Мотылек Мнемозины
Я знал одну девушку, Элару, подмастерье в моей лаборатории. Ее руки были тонки и точны, как инструменты хирурга, а обоняние могло различить сотый оттенок в аромате розы, увядающей в тени. Она была тихой пристанью в этом шумном городе, выстроенном на воде и туманах. И я же стал свидетелем ее тихого конца.
Все началось в ночь, когда полная луна висела над каналами, словно серебряная монета в мутной воде. Элара работала допоздна, перетирая в ступке корень мандрагоры. И тогда в открытое окно влетел он. Мотылек Мнемозины.
В старых книгах о нем говорится шепотом. Это не тварь из плоти, а скорее узел, сгусток бытия. Его крылья сотканы не из хитина, а, кажется, из спрессованной пыльцы чужих воспоминаний. На них нет узора — лишь вечно меняющийся, неуловимый калейдоскоп лиц, которых она никогда не знала, пейзажей, которых никогда не видела. Он не издавал ни звука, даже взмахи его крыльев были абсолютно беззвучны, словно он двигался не в воздухе, а в толще застывшего времени.
Элара, завороженная, протянула к нему руку. Мотылек не улетел. Он опустился на ее ладонь, и она почувствовала не вес, а легкий холод, как от прикосновения к старому зеркалу. А затем он рассыпался. Превратился в облачко тончайшей, радужной пыли, которая осела на ее коже и которую она, кашлянув, невольно вдохнула.
В тот момент ничего не произошло. Но на следующий день, готовя эссенцию из жасмина, она вдруг замерла.
— Учитель, — сказала она, и в ее голосе прозвучало недоумение, — я чувствую на губах вкус соли. Будто я только что вышла из моря. Но я… я ведь никогда не видела моря.
Это было начало. Пыльца Мнемозины, попав в кровь, не отравляет тело. Она прорастает в душе. Чужие воспоминания, запечатанные в этой пыльце, начинают всходить, как семена в плодородной почве.
Через неделю, перевязывая мне порезанный палец, Элара завязала такой сложный морской узел, какой я видел лишь у старых капитанов. Она сама не поняла, как это сделала. Еще через месяц она проснулась ночью от фантомной боли в плече и, взглянув в зеркало, увидела на своей гладкой коже призрак рваного шрама от арбалетного болта. Она помнила холод стали и крик командира на языке, которого не знала.

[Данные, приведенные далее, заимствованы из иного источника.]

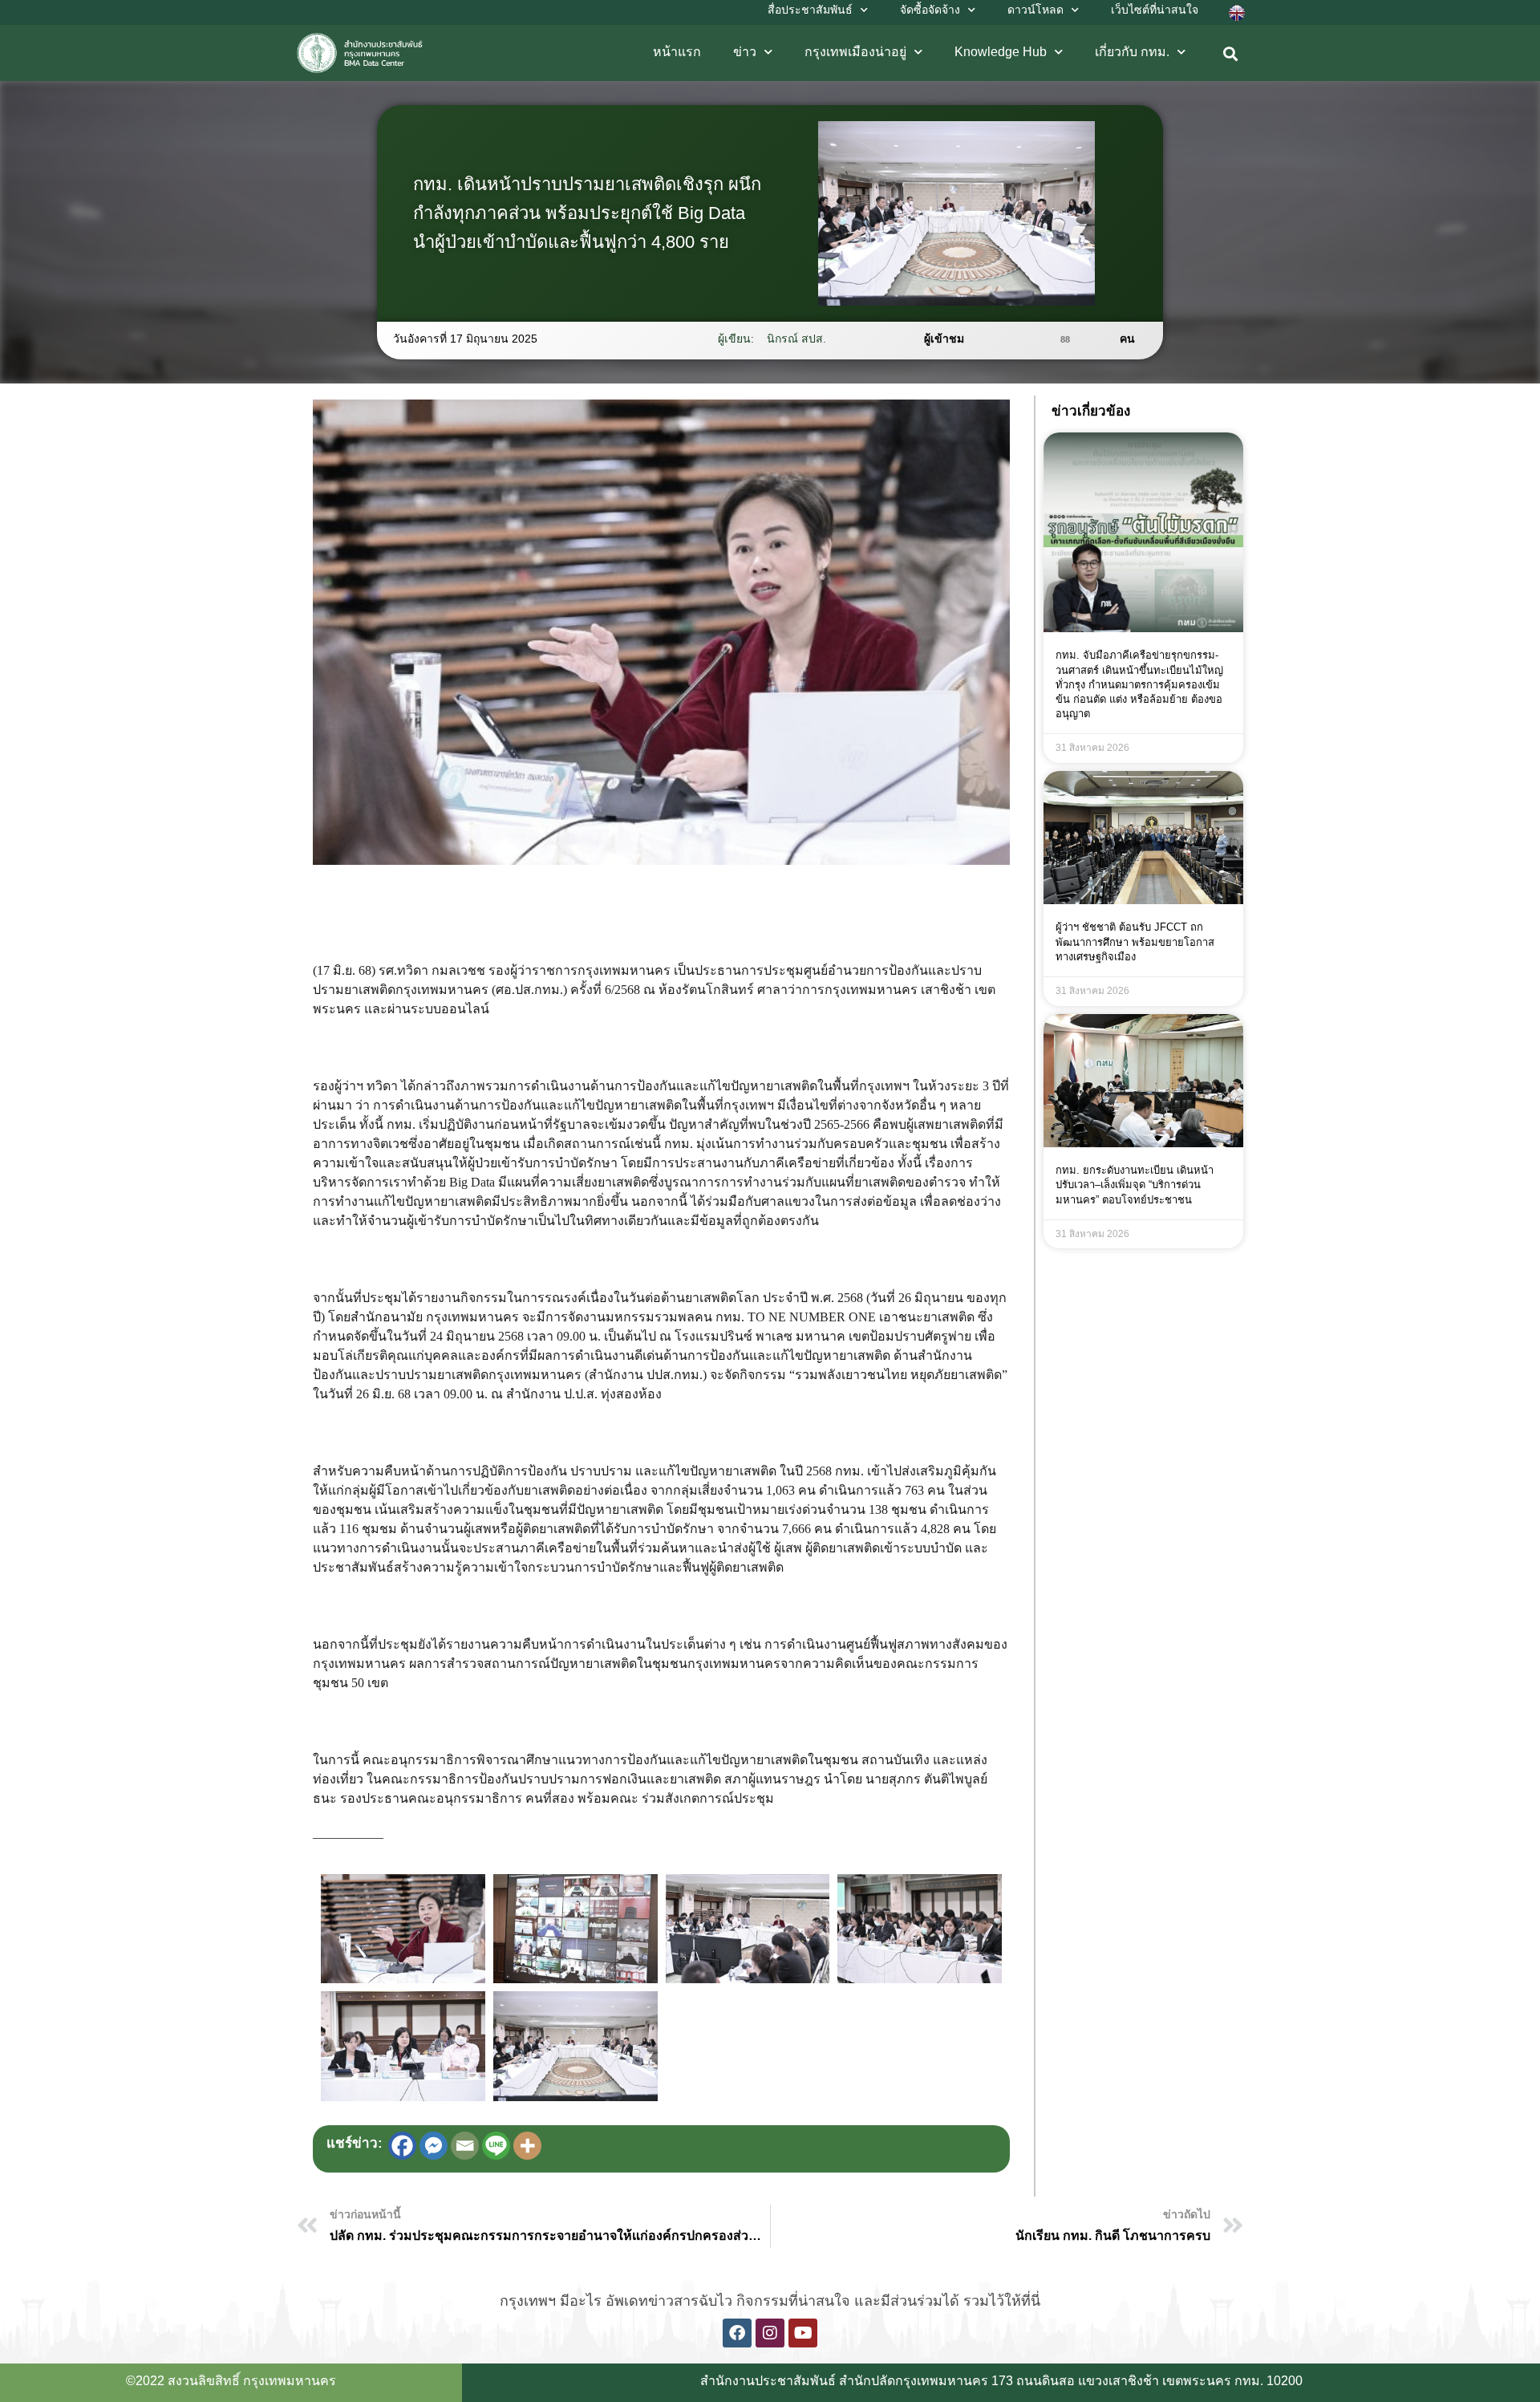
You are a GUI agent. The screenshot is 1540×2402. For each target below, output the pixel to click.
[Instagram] (770, 2333)
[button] (1231, 54)
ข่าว (744, 52)
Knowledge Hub (1000, 52)
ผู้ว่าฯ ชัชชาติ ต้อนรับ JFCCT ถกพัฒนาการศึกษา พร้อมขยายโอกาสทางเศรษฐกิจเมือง (1135, 941)
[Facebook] (402, 2146)
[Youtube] (802, 2333)
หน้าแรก (677, 52)
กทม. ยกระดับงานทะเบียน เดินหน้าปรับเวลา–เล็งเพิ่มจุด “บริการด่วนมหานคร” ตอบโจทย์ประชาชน (1135, 1184)
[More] (527, 2146)
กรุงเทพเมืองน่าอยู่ (855, 52)
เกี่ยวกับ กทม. (1132, 52)
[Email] (465, 2146)
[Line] (496, 2146)
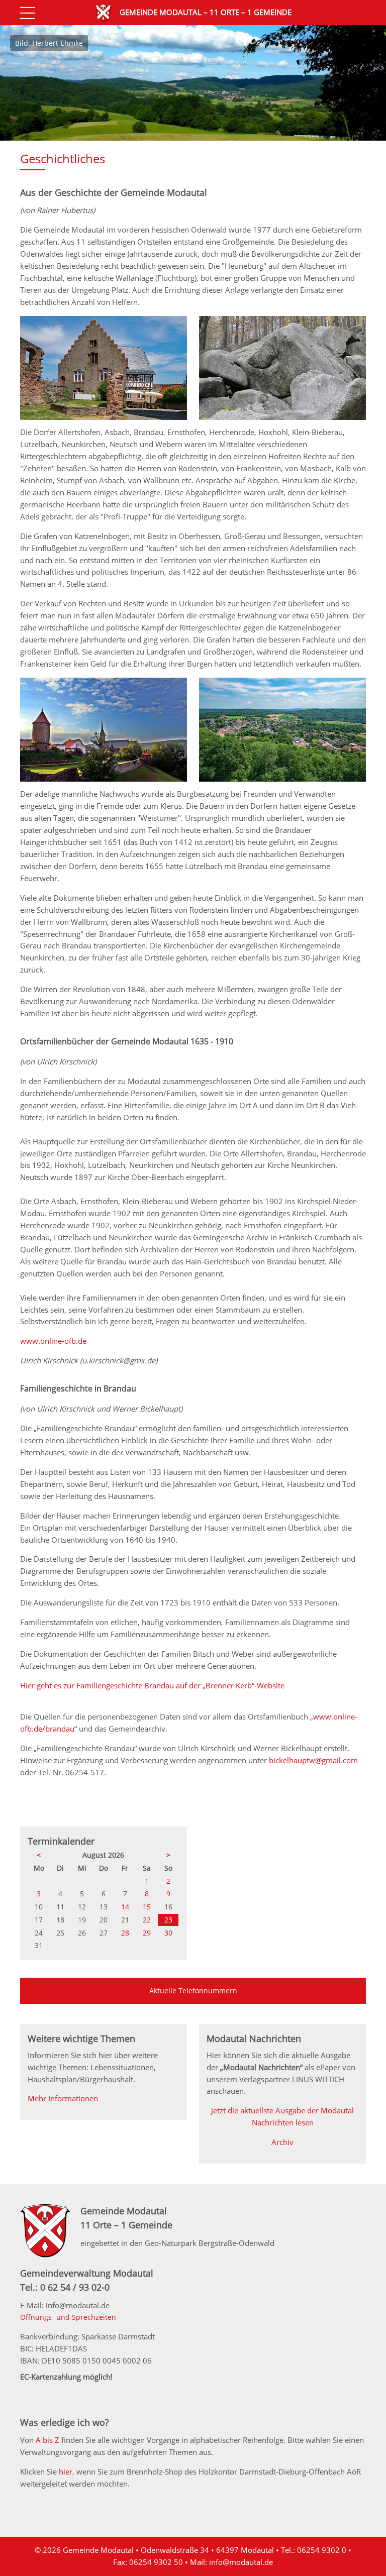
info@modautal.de (241, 2562)
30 (168, 1933)
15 (147, 1906)
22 (147, 1919)
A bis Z (47, 2440)
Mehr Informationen (63, 2098)
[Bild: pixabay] (103, 417)
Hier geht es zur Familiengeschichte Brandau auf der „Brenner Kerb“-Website (152, 1685)
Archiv (282, 2142)
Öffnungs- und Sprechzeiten (68, 2317)
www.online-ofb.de (53, 1341)
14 (125, 1906)
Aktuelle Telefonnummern (193, 1990)
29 (147, 1933)
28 (125, 1933)
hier (65, 2471)
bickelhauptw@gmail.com (313, 1760)
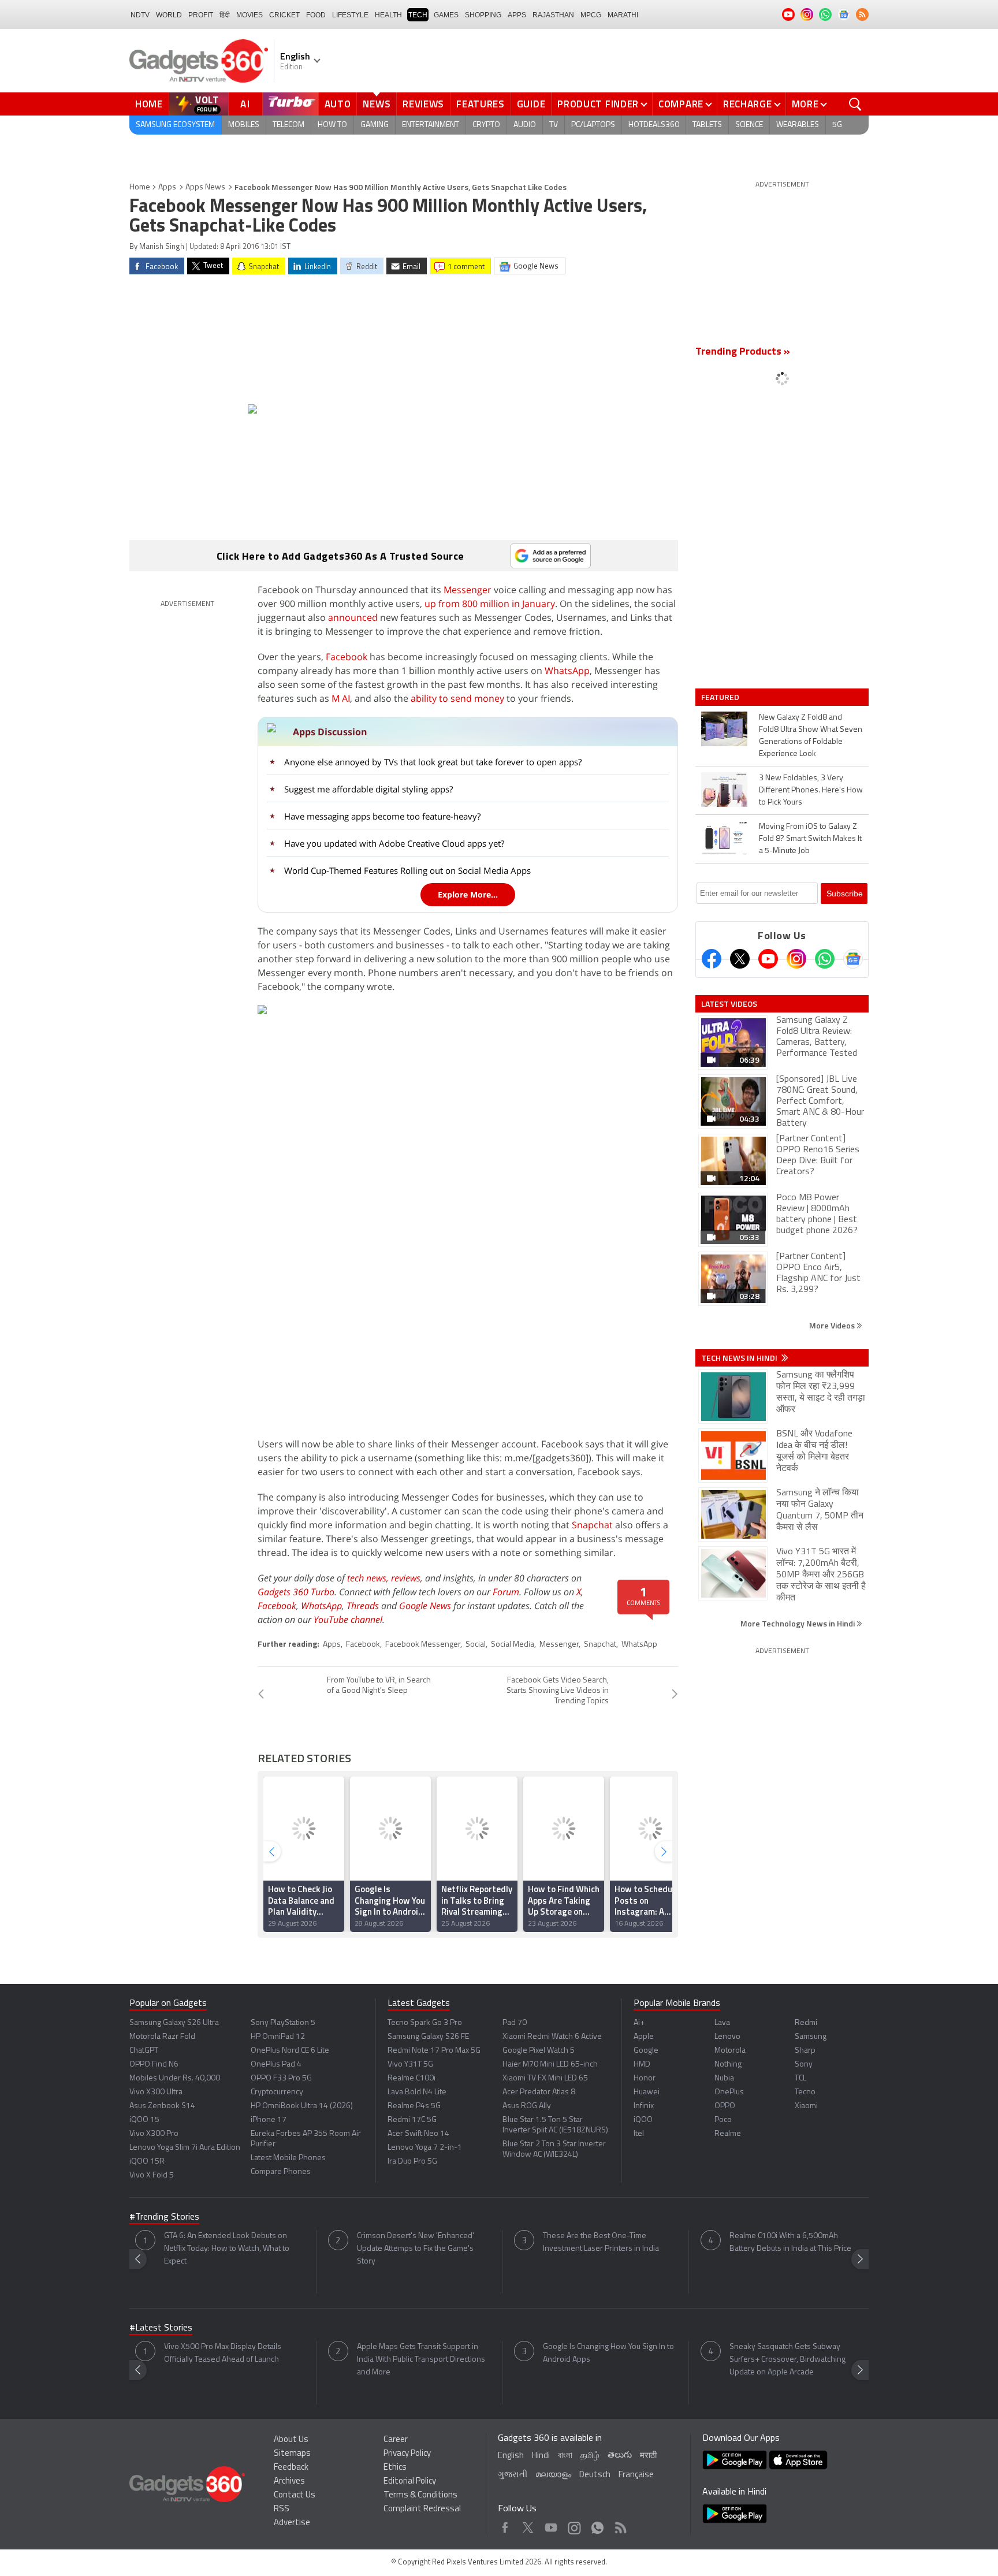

Ее собственная жизнь, ее тихие, простые воспоминания — запах материнских пирогов, первая детская обида, тепло солнечного луча на подоконнике — начали казаться ей черновиком, наброском, сделанным бледными чернилами. А чужие жизни, яркие, трагичные, полные любви и ненависти, горели в ней, как пожар. Она помнила предательство друга в легионах Цезаря. Она помнила первый поцелуй под цветущей сакурой в далекой, неведомой стране. Она помнила горечь отречения от престола и холод монашеской кельи.
Она не сошла с ума. Случилось нечто худшее. Архитектура ее личности начала осыпаться под тяжестью чужих судеб. Она стала живым палимпсестом, где под ее собственным, почти стертым текстом проступали сотни других, написанных кровью, страстью и слезами.
Я нашел ее в последний раз сидящей на полу лаборатории. Она смотрела на свои руки, и ее губы беззвучно шевелились. Она не говорила — она вспоминала. Вспоминала за всех. За солдата, за поэта, за королеву, за рыбака, за всех тех безымянных существ, чьи жизни мотылек собрал в свою смертоносную пыльцу.
— Кто ты, Элара? — спросил я шепотом.
Она подняла на меня глаза. И в них не было никого. Лишь бездонная глубина библиотеки, в которой сгорел библиотекарь.
— Мы не знаем, — ответили ее губы.
И тогда я понял суть этой твари. Мотылек Мнемозины не убивает и не пожирает. Он дарует бессмертие, но не тебе, а другим — внутри тебя. Самое страшное проклятие — это не опустеть, а быть до краев переполненным чужим. Быть домом для мертвецов, в котором для хозяина больше не осталось ни одной комнаты.